« Fini la confiance ! » Au procès en appel du Mediator, à Paris, plusieurs victimes ont expliqué avoir désormais beaucoup de mal à se fier aux médecins et aux médicaments, après la « tromperie » qu'elles estiment avoir subie de la part des laboratoires Servier. Le deuxième groupe pharmaceutique français et son ex-numéro deux sont rejugés depuis début janvier pour homicides et blessures involontaires, obtention indue d'autorisation de mise sur le marché, escroquerie et tromperie aggravée.
L'accusation estime notamment que Servier a sciemment caché la dangerosité du Mediator aux autorités sanitaires, aux médecins et aux patients, ce que le laboratoire conteste. Commercialisé comme antidiabétique en 1976 mais aussi prescrit indûment comme coupe-faim jusqu'à son interdiction en 2009, le Mediator a entraîné de graves effets cardiovasculaires chez des milliers de patients, dont certains sont décédés.
« J'ai une haine grandissante envers les laboratoires Servier et le sentiment d'avoir été prise pour un cobaye », lance à la barre Chantal, étendant sa « perte de confiance » à l'ensemble du monde médical. Cette Landaise de 61 ans a pris du Mediator pendant un an, entre 2006 et 2007, dans le cadre d'un essai clinique des laboratoires Servier, demandé par les autorités sanitaires pour évaluer les risques liés à la prise de ce médicament. Les résultats de cette étude, baptisée Regulate, contribueront largement au retrait du Mediator. L'essai étant réalisé en aveugle, Chantal ne savait pas qu'elle prenait du Mediator, mais seulement un « traitement contre le diabète ». « J’étais un peu réticente, mais j’ai fait confiance, parce que c'était mon médecin de famille », se souvient-elle.
Valvulopathie
En 2010, elle consulte un cardiologue qui détecte une atteinte d'une valve cardiaque caractéristique de celles causées par le Mediator. Son médecin lui confirme alors que c'est le médicament qu'elle a pris. « À l’époque, j’étais gérante et propriétaire d’un restaurant-bar-PMU. J’ai été obligée de vendre en 2017 : je pouvais plus monter les étages, je pouvais plus m'occuper correctement des clients. J’en ai gros sur la patate », déplore Chantal, qui déploie malgré tout énergie et humour devant la cour d'appel.
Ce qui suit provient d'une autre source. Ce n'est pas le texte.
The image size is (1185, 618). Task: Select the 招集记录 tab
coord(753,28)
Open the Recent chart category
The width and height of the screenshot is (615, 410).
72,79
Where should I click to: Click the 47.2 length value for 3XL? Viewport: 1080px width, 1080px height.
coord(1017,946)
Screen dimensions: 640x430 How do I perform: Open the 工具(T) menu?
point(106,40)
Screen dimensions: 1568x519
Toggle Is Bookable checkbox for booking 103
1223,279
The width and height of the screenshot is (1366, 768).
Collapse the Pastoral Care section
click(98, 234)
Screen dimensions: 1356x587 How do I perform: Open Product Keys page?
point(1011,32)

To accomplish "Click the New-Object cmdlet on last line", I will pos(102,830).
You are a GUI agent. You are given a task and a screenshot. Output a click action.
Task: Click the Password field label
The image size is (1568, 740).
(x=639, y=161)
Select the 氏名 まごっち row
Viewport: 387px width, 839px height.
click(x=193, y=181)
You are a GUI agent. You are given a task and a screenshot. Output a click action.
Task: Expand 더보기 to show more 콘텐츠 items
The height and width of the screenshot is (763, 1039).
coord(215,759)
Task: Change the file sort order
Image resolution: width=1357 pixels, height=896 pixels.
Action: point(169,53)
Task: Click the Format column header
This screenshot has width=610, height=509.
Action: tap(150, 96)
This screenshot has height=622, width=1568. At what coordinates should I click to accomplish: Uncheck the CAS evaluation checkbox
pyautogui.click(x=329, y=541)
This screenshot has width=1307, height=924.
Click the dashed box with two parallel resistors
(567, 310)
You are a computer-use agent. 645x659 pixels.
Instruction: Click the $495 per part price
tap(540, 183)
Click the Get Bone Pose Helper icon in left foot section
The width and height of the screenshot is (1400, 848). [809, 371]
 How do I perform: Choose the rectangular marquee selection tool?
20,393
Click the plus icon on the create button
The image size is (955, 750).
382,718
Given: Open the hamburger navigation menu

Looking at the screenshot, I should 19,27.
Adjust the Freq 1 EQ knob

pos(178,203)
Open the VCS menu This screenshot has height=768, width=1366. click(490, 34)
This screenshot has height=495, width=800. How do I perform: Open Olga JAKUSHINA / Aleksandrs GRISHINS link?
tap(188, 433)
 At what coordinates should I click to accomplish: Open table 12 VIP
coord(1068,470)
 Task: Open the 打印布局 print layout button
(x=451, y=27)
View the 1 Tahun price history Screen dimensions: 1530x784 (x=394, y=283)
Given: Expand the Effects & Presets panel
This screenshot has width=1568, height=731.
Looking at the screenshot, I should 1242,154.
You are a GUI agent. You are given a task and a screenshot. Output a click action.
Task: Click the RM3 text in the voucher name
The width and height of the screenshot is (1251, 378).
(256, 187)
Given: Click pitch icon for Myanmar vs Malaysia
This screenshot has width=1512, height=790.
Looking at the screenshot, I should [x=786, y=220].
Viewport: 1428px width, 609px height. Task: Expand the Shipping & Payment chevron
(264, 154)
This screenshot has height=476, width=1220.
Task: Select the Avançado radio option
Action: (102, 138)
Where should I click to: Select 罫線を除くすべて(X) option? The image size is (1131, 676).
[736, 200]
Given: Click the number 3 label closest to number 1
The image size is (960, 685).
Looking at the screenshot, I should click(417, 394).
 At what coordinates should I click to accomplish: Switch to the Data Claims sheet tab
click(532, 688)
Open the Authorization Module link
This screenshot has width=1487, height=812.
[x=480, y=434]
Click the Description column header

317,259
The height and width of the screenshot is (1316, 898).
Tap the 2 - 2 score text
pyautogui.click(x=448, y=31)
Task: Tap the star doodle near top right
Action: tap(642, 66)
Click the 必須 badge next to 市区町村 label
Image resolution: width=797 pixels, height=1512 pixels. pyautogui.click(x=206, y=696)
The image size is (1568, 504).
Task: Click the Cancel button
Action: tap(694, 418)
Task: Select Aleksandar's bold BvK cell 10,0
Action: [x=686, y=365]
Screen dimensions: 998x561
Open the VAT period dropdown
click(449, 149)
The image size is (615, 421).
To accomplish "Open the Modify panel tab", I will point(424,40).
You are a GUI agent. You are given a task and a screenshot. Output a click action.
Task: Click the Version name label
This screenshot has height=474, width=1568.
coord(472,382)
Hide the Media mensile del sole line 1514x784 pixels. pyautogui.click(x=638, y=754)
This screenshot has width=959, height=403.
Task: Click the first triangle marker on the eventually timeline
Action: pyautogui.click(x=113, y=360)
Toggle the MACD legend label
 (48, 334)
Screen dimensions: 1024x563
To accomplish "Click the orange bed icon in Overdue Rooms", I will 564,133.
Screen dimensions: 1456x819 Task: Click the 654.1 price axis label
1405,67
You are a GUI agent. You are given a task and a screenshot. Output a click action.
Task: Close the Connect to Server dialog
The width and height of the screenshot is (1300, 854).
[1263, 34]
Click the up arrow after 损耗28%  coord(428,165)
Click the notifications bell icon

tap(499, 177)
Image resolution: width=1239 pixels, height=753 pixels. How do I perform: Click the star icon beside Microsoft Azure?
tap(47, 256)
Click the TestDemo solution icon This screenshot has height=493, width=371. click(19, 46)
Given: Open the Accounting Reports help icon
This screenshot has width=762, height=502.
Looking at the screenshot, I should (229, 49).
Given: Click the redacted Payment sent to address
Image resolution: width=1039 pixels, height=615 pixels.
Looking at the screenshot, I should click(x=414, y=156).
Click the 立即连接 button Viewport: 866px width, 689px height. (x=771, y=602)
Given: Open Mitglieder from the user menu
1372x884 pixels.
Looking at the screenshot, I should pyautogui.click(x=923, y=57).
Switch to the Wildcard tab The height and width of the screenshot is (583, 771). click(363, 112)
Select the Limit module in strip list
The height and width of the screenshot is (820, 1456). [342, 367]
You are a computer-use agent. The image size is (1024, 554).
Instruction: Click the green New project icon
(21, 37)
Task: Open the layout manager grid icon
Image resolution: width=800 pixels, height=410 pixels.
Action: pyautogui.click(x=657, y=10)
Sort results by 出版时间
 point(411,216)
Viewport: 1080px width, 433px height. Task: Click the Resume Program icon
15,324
Parmi les participants à l'essai Regulate, dont beaucoup ont été recrutés à l'étranger, cette blonde aux cheveux courts est la seule à s'être constituée partie civile. « Je n’ai jamais signé pour avoir une valvulopathie », s'indigne-t-elle, montrant le protocole qu'elle a signé, qui ne mentionne pas ce risque parmi les effets secondaires possibles. La plupart des parties civiles - essentiellement des femmes, souvent issues de milieux modestes - n'avaient jamais entendu évoquer un risque lié au Mediator jusqu'au retrait du marché.
Refus de vaccination
« J'en ai parlé à mon médecin traitant. Il m'a répondu que c'était de la comédie, qu'il ne fallait pas croire ce que l'on dit », rapporte l'une d'elles, dans une lettre lue à l'audience par son avocate. Après réception d'un courrier de l'agence du médicament les invitant à réaliser une échographie cardiaque, certains racontent s'être heurtés à l'hostilité de leur cardiologue. « On saura réellement ce que vous avez à l’autopsie », aurait ainsi répliqué « un éminent cardiologue » à Chantal.
« Je lui ai dit que j'avais pris le Mediator. C'était comme si je lui avais dit quelque chose de pas bien, il m'a répondu "Oh, mais vous allez pas mourir du Mediator". J'étais choquée », raconte une autre victime, qui voulait savoir si la « fuite minime » détectée sur l'une de ses valves cardiaques ne s'était pas aggravée. Par crainte des effets secondaires, elle explique avoir longtemps refusé de se vacciner contre le Covid, tout en se sachant à risque de développer une forme grave de la maladie, en raison de son diabète et de son surpoids.
La pneumologue Irène Frachon, qui avait révélé l'ampleur du scandale en 2010, avait estimé lors de son témoignage, la semaine dernière, que l'affaire du Mediator et le manque « d'enseignements tirés » au niveau des autorités sanitaires et « de la question de conflits d'intérêts » alimentaient « la défiance et le complotisme de nos concitoyens ». En juillet 2021, la lanceuse d'alerte s'était prononcée publiquement en faveur de la vaccination contre le Covid, déplorant que « le Mediator et son nom soient utilisés comme une caution » par les mouvements hostiles à la vaccination.